GETTY Pupils are being barred from learning about Islam
The Association of Teachers and Lecturers annual conference was told yesterday how families were stopping their children being prepared for life in modern Britain by snubbing the lessons.
It is claimed Islamophobic or anti-Semitic parents are abusing their right to pull pupils from classes.
And teachers have now urged the Government to step in.
In a motion at the union’s conference, Richard Griffiths from the inner London branch said: “RE is a subject that allows for critical thinking, big questions, allows children to explore their own and other religious beliefs and non-beliefs.”
He claimed there were “rare cases” when parents should be able to exercise their withdrawal right over religious beliefs, the Telegraph reported.
But he said: “That’s very different to the cases of parents with certain prejudices, including Islamophobia and anti-Semitism, who wish to remove their children from certain lessons or visits to places of worship that would significantly hinder the ability of the school to prepare a child for life in modern Britain.”
He said modern life meant social media was narrowing people’s perspectives and they should learn about different cultures for a balanced worldview.
Union vice-president, Kim Knappett, claimed one letter she had see to a head teacher from a concerned parent was so offensive it had to be be referred to the authorities.
GETTY Pupils are not learning about modern Britain, it is claimed
And Mr Griffiths pointed to recent statistics showing a surge in hate crime as proof that youngsters needed to learn about different cultures.

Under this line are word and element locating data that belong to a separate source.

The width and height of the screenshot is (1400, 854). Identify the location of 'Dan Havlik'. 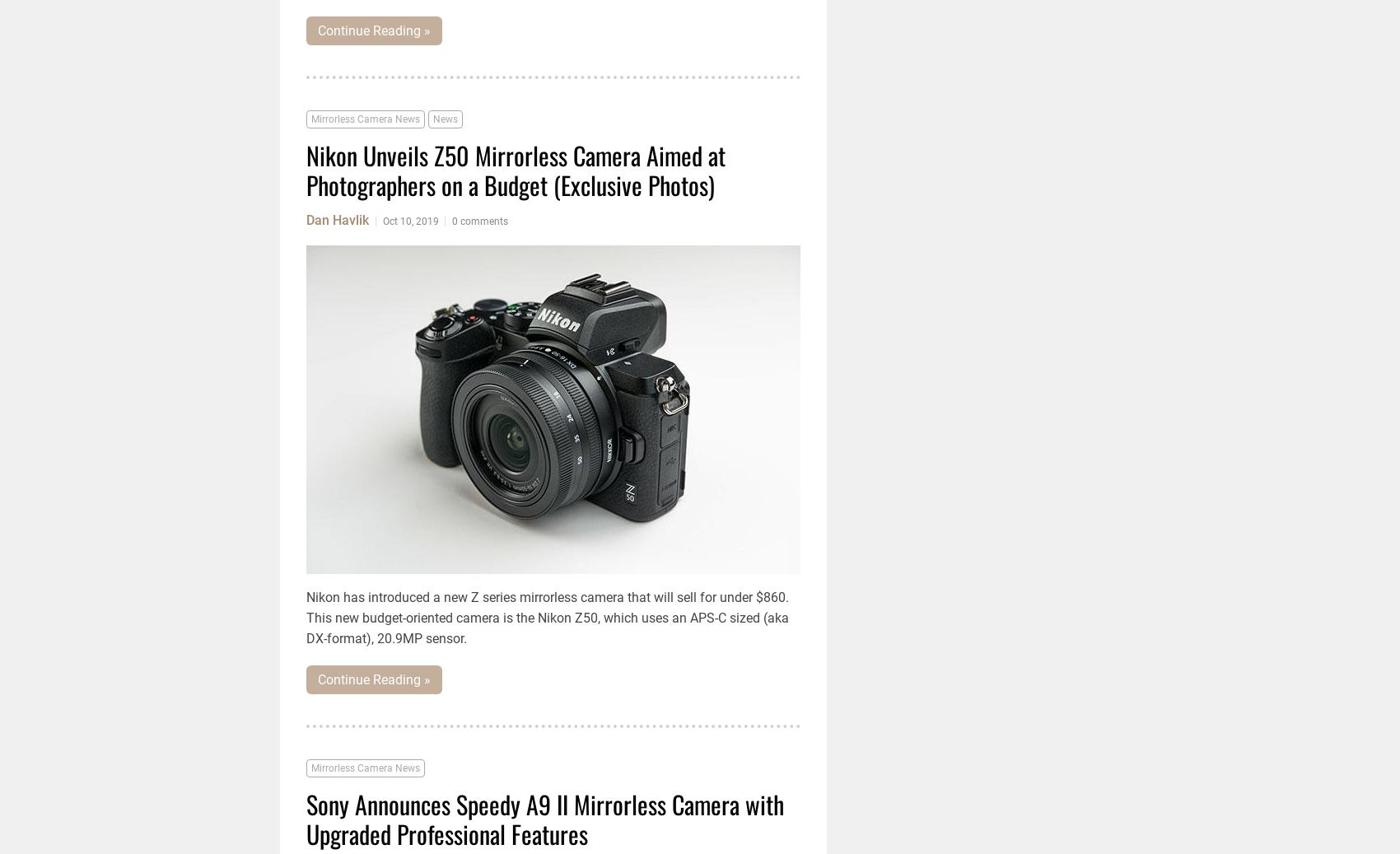
(337, 219).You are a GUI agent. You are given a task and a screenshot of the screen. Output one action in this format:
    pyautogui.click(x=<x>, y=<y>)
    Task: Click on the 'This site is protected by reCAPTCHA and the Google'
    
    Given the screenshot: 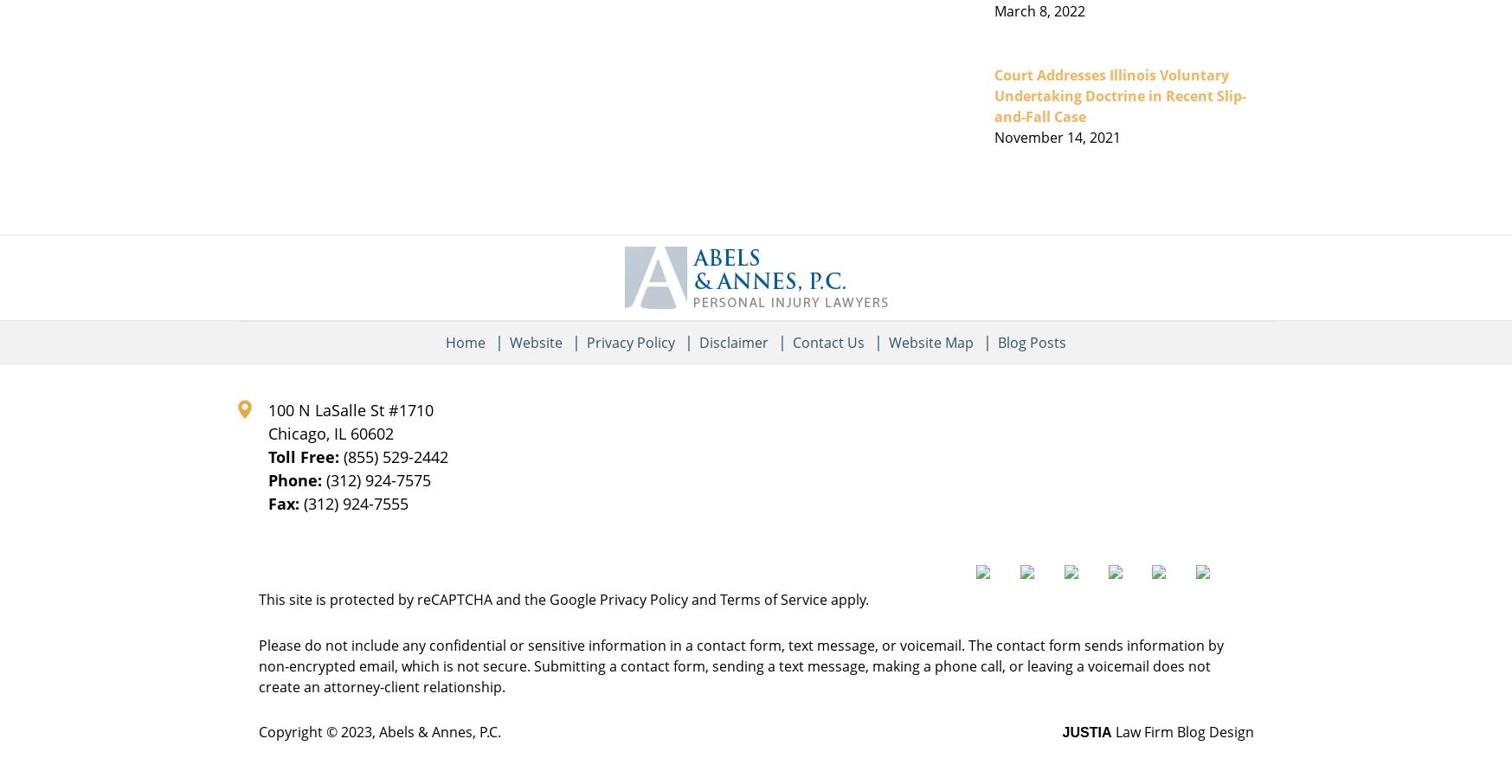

A Press Association investigation published in January found there had been a spike in hate crimes at schools of 62 percent between 2015-16 and 2016-17.
Overall, there were 1,487 crimes with a hate element at or near schools and colleges in the two academic years, according to data from 29 forces.
Of those, 919 occurred between September 2016 and July 2017, compared with 568 for the same period the previous year.